Gloom has set in among Australian consumers and businesses in the lead up to Christmas, fuelling hopes of further interest rate cuts to boost confidence in 2013.
The Westpac/Melbourne Institute Index of Consumer Sentiment for December, released on Wednesday, fell 4.1 per cent to 100.0 points.
A reading of 100 indicates equal numbers of pessimists and optimists among respondents.
The fall comes a day after National Australia Bank's (NAB) monthly business survey showed business confidence had slumped to its lowest level since April 2009.
NAB senior economist Spiros Papadopoulos said weak sentiment among consumers and businesses could see the Reserve Bank of Australia cut the cash rate to record lows in 2013.
"Until we see a turnaround in both business and consumer confidence the RBA will retain an easing bias," he said.

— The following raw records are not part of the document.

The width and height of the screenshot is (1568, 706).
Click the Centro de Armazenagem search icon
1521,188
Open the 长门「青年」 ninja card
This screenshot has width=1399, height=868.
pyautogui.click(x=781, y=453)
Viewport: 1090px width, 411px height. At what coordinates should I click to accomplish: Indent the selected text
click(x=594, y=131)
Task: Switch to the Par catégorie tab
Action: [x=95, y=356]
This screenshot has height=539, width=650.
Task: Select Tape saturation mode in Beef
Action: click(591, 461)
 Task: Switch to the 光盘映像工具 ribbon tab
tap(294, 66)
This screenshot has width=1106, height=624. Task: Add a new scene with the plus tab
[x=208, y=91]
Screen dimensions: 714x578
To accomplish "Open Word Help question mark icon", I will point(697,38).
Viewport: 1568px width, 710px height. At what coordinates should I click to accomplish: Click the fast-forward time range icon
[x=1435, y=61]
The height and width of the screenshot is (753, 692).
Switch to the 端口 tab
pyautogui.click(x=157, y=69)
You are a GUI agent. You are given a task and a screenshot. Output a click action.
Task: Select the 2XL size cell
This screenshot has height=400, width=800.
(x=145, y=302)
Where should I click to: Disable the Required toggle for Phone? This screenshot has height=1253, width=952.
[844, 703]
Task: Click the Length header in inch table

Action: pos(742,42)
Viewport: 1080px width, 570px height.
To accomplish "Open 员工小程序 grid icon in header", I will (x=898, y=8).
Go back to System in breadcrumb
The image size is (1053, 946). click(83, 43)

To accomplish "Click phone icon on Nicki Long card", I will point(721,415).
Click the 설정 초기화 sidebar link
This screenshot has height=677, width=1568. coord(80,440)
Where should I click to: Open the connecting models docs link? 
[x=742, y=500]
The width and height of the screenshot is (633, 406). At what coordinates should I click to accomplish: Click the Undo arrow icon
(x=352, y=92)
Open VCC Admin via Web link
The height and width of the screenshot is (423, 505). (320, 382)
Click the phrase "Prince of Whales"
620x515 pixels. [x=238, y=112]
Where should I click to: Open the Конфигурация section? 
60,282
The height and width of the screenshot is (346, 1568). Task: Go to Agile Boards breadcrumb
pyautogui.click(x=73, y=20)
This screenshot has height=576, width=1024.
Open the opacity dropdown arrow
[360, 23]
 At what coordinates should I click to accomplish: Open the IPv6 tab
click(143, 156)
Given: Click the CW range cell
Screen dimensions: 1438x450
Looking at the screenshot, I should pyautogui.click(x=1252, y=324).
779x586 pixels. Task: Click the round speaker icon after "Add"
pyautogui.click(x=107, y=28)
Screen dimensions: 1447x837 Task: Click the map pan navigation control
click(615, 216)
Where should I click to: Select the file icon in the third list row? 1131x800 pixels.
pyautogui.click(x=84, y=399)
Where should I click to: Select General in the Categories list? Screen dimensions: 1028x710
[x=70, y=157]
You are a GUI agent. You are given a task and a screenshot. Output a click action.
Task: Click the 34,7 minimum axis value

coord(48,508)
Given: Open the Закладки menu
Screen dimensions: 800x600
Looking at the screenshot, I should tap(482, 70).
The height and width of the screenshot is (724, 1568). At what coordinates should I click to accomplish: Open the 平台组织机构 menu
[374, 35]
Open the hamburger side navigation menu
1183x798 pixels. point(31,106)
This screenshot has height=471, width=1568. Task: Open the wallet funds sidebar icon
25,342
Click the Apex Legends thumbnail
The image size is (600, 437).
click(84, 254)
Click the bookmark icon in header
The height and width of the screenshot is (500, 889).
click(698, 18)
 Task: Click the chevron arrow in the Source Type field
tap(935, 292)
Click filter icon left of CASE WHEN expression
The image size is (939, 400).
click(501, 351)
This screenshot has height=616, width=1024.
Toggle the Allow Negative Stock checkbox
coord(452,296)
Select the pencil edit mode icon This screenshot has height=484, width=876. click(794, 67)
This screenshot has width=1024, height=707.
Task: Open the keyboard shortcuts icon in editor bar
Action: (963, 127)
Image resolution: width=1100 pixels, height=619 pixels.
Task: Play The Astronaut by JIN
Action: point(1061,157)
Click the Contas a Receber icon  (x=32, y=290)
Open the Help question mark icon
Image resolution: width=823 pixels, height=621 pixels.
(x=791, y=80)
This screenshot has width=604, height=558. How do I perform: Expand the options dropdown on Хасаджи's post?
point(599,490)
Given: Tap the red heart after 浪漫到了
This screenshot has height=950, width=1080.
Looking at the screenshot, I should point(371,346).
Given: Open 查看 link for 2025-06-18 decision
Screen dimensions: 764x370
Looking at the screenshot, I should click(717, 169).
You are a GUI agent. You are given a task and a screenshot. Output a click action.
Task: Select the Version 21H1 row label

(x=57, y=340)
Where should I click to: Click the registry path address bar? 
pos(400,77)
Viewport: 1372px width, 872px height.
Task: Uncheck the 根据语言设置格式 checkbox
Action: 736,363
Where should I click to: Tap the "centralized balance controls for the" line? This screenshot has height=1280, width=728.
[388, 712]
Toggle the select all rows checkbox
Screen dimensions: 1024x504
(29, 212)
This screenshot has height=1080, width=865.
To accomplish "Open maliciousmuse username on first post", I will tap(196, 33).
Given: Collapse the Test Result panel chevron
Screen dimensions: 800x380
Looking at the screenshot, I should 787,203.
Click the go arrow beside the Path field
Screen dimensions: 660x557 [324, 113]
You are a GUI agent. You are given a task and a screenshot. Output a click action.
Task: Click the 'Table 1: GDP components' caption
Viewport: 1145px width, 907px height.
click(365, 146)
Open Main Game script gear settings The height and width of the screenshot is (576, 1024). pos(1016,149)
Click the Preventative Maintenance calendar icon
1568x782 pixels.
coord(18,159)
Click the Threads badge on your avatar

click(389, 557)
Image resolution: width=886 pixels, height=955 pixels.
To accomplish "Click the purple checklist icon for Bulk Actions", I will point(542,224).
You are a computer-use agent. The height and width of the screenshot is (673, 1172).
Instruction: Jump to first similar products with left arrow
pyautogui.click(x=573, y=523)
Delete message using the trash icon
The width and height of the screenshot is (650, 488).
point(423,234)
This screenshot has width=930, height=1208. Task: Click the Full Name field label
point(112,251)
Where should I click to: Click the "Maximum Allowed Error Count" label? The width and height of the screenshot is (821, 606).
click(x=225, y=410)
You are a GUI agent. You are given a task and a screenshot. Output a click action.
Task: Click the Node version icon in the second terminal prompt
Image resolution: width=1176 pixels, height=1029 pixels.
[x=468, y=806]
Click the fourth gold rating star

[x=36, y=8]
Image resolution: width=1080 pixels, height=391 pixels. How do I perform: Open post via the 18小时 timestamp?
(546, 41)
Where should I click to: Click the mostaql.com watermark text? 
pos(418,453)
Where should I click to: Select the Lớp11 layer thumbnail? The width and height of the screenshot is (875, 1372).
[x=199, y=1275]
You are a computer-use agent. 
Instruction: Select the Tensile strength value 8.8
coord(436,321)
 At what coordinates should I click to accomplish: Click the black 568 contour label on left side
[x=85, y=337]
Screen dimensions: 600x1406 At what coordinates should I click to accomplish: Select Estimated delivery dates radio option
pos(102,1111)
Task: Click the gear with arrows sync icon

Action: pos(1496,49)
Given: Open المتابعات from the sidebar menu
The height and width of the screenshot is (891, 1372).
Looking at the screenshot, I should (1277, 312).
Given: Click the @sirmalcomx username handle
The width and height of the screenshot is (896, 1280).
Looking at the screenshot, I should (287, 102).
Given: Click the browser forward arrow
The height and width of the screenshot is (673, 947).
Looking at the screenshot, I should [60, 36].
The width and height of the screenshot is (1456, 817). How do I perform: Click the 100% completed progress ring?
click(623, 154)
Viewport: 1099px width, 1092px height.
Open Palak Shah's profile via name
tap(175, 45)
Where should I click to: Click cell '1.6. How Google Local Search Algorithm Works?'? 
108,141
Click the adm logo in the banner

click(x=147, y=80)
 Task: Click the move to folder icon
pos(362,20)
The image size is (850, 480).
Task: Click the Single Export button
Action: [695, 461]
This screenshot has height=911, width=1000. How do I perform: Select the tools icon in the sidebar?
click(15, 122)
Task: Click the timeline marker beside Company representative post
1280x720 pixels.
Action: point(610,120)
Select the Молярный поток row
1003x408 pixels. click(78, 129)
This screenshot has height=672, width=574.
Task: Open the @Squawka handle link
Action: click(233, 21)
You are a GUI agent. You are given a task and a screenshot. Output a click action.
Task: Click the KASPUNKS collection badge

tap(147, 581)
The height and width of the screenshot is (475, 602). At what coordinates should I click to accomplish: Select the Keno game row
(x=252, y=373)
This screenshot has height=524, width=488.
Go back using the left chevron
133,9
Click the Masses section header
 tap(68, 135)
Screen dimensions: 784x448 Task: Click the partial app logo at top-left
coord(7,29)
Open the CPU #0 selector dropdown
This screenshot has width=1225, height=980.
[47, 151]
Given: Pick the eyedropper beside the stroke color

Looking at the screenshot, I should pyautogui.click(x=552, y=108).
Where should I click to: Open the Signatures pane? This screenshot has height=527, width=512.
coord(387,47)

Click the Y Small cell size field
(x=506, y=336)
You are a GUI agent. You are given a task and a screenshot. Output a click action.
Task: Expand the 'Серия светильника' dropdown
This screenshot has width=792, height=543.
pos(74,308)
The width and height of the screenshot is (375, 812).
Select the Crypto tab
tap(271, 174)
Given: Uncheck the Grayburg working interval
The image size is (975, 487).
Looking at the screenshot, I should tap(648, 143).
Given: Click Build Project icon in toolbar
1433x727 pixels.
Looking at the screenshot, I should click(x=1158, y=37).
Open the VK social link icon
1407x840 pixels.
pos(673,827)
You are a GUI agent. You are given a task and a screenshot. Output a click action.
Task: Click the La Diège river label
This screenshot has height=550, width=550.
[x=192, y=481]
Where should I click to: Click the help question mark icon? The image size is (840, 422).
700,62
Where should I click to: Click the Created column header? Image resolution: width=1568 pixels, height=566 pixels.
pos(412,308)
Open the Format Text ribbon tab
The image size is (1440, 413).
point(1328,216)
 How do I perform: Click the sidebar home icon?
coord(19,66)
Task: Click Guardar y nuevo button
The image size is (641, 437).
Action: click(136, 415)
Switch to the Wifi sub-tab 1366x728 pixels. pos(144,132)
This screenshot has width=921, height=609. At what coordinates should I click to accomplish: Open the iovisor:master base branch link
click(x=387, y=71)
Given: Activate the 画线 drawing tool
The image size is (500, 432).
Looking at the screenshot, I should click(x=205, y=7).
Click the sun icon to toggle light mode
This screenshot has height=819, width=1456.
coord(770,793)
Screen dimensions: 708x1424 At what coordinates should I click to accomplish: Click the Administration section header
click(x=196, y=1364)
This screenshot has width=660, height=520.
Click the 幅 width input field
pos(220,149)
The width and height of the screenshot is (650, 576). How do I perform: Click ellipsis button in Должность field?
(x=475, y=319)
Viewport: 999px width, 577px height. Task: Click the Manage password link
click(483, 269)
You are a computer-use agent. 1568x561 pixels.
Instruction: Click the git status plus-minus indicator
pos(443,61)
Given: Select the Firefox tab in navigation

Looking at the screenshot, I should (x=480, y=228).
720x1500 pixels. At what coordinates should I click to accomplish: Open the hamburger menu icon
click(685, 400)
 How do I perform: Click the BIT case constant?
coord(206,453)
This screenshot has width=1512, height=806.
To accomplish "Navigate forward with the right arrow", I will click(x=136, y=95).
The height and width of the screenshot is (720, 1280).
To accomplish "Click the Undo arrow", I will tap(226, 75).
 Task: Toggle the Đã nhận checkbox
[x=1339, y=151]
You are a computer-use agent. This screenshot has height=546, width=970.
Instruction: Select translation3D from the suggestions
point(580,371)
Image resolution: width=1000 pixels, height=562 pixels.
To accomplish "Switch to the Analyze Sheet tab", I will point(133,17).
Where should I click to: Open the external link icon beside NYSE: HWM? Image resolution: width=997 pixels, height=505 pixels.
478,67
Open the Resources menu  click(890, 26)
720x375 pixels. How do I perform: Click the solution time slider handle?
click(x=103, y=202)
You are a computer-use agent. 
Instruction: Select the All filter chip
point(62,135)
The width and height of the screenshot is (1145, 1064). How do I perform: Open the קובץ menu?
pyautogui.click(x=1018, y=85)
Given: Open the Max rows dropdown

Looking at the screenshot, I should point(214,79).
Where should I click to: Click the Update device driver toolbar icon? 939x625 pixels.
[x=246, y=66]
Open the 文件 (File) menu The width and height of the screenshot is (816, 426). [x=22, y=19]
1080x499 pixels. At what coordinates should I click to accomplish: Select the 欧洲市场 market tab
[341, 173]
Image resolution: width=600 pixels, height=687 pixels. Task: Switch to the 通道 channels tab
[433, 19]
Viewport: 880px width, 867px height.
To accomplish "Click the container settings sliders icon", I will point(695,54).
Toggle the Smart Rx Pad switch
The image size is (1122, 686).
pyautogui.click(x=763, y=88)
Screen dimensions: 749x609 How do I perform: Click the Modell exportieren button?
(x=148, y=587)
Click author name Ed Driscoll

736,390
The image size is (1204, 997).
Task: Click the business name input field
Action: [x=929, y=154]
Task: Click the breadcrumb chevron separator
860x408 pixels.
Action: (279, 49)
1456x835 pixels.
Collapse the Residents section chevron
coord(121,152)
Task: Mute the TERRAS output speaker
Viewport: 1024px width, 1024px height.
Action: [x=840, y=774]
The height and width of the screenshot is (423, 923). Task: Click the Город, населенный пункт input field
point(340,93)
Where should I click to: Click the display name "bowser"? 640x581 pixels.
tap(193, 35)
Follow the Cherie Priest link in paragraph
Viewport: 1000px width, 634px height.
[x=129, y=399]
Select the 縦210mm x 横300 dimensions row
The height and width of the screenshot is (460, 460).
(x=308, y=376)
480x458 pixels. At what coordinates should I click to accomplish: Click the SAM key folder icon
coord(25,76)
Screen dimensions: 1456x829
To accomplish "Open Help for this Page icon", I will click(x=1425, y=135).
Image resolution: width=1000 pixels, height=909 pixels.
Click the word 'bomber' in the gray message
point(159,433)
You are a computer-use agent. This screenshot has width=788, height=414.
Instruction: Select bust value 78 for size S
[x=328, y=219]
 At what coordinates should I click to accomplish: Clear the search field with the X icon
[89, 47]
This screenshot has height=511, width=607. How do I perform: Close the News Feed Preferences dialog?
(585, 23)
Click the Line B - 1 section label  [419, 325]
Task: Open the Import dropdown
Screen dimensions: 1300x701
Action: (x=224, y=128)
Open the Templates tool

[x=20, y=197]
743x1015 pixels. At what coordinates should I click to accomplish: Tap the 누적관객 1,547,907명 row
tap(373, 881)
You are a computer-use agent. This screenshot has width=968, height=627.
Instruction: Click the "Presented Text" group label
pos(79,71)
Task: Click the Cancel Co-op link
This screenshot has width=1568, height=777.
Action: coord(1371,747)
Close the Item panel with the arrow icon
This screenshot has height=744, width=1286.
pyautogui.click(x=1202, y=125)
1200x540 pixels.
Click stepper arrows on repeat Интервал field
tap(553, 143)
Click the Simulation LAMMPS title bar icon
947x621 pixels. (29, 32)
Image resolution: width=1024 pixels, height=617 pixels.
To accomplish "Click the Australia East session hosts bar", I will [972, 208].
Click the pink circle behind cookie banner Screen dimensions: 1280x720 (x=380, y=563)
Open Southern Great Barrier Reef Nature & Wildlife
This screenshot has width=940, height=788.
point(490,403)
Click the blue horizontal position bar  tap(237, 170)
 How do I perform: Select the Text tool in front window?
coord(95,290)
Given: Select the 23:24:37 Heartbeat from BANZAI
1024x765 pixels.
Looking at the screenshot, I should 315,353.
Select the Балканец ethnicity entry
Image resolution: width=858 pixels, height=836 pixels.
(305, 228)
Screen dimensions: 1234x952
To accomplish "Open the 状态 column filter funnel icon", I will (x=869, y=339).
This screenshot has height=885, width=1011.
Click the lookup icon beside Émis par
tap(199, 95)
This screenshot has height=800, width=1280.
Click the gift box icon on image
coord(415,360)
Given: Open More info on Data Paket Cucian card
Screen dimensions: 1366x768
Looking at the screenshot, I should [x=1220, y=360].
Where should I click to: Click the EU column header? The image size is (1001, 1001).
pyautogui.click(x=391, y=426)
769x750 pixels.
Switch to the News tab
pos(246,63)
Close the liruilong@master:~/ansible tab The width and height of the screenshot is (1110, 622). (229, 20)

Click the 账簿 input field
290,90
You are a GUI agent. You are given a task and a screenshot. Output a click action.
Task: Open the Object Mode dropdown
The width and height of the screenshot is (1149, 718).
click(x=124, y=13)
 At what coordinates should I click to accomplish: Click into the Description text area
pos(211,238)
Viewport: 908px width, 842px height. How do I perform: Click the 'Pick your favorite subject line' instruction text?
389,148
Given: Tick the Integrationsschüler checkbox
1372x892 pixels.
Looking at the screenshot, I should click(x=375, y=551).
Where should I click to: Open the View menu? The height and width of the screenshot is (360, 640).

"We expect a further cut in the first half of 2013, but if the weakness in confidence and conditions continues, the RBA will have to cut more than once next year."
The RBA cut the cash rate by a quarter per cent to three per cent, its lowest level since 2009, at its monthly board meeting on December 4.
Citibank economist Paul Brennan said it appeared negativity surrounding the global and Australian economies was getting to consumers.
"There is only so much euro zone crisis, US fiscal cliff, domestic political bickering, headlines about the end of the mining investment boom and uncertainty about the economic outlook that people can take," he said.
He said the RBA should do more to stimulate the economy and called on the federal government to abandon its efforts to cut government spending and return the federal budget to surplus in the current financial year.
"It should be a wake-up call that more needs to be done by both fiscal and monetary policy."
Westpac chief economist Bill Evans said the fall in consumer confidence was surprising.
"It was reasonable to expect that the index would respond quite positively to the rate cut the Reserve Bank delivered last week," he said.
Mr Evans said confidence had risen among consumers who had a mortgage (up 4.4 per cent), but that was offset by pessimism among other respondents, including those who are renting properties (down 9.1 per cent) and those who wholly own their own home (down 10.9 per cent).
The fall in consumer sentiment follows three months of consecutive rises in the index.